There are still gangs in New Zealand, and it appears the violence among newer gangs is even fiercer, but the scene has certainly changed in the last 30 years. In 2016, many among the formerly fearsome indigenous ethnic gangs are rewriting the rules around what it means to belong.
There’s Wellington Black Power, which is proudly methamphetamine-free and has secured naming rights for a November film festival as a way of building relationships with the capital community. The first film will be 2013 US documentary How to Make Money Selling Drugs. There’ll be wine, appetizers and a moderated discussion of the film.
Then there’s Waikato’s Tribal Huk gang, which started making sandwiches for hungry schoolchildren in 2011. By 2015, it was providing free lunches at 31 schools and had launched the Kai 4 the Future Foundation.

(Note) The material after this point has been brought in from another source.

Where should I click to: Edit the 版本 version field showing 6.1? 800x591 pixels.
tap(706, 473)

Last month, the Tribal Huk announced it would give dealers of meth (known in New Zealand as “P”) 24 hours to get out of Ngaruawahia, with mixed results.

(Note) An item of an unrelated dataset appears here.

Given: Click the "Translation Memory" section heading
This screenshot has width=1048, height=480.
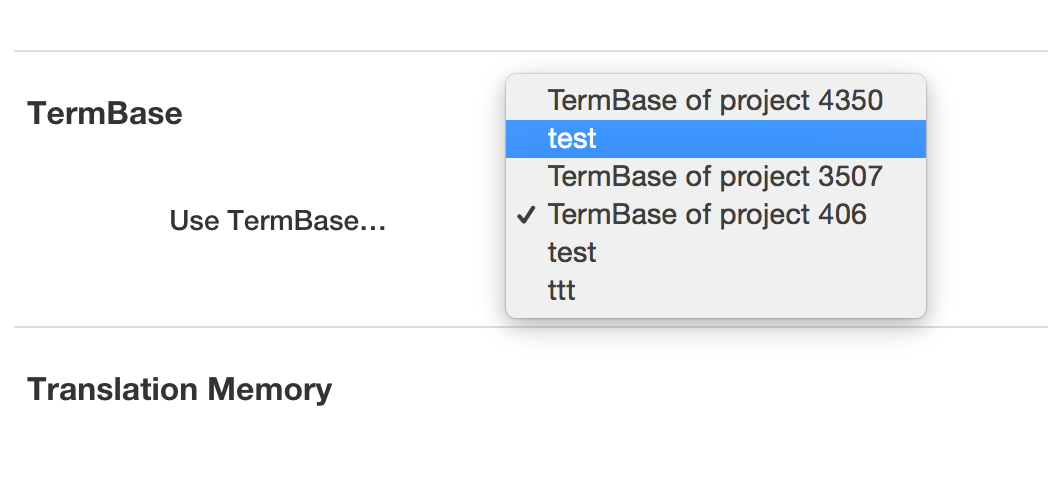Looking at the screenshot, I should (180, 388).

And there’s Te Kai Po Ahuriri, of Palmerston North’s Stormtroopers gang, whose community spirit was discovered when he was filmed by his wife Missy feeding homeless people with simple home-cooked meals created from his own leftovers.
And there’s senior Mongrel Mob leader Dennis Makalio, who launched the Facebook New Zealand “P” Pull campaign to draw together those who want to lobby for better rehab and detox facilities for meth users.

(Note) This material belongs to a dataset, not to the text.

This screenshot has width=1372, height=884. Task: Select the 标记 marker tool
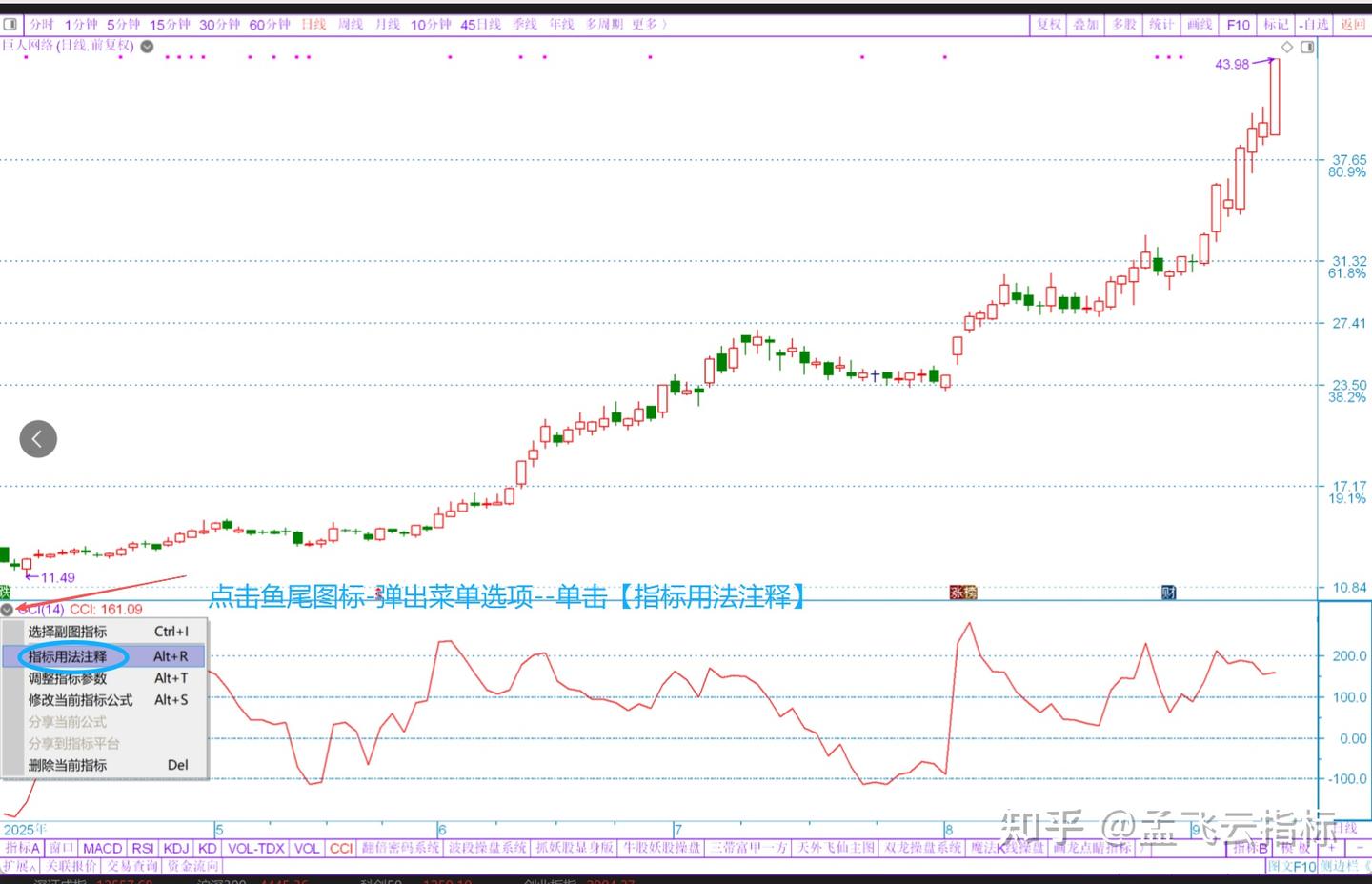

These initiatives are happening against the backdrop of a government-run Gang Action Plan, which in part aims to support those living in gang communities. But in many instances, the gangs are not waiting for government support—they are taking control of their own makeover.
“There’s a revolution on the streets, and we are missing it.”
When considering gangs, many New Zealanders’ first thought will be of the country’s indigenous ethnic gangs, such as the Mongrel Mob and Black Power. Next up are the outlaw motorcycle gangs such as Australia’s Rebels, whose foray into New Zealand in recent years was followed by international heavyweights the Hells Angels and the Bandidos from the US. Smaller clubs, such as the Greasy Dogs and the Native Sons, have established deep roots in regional communities across New Zealand.
And then there’s the newest presence—the LA-style street gangs, which are gaining high profiles and large followings in urban centers. The film festival, the sandwiches in schools and the Facebook campaign all suggest a changing emphasis for some New Zealand gangs.
Canterbury University academic and author Dr. Jarrod Gilbert is an authority on the lifestyle of the roughly 4,000 people who belong to gangs in New Zealand. He says the indigenous ethnic gangs—which he calls the “patched gangs”—started to move away from the violent crime that had defined them after the last of the big turf battles in the 1990s.
Three factors have led to the change. Firstly, many gangs were moving into more profit-driven crime and wanted to keep a low profile. Secondly, it was likely all available gang territory had been allocated as a result of the turf wars, and gang boundaries had stabilized.
But Gilbert says both those explanations pale in comparison to the third explanation: age. “It’s simply the fact the guys had aged, and there are now old men in the gangs,” he says. “Old men don’t tend to be as violent or involved in as much crime after 40. Their criminality tends to reduce.”
The community-minded efforts of gangs such as the sandwich-making Tribal Huk, he says, illustrate “the maturing of the scene.” And it’s precisely this aging gang population that has led to the birth of the latest generation of New Zealand gangs.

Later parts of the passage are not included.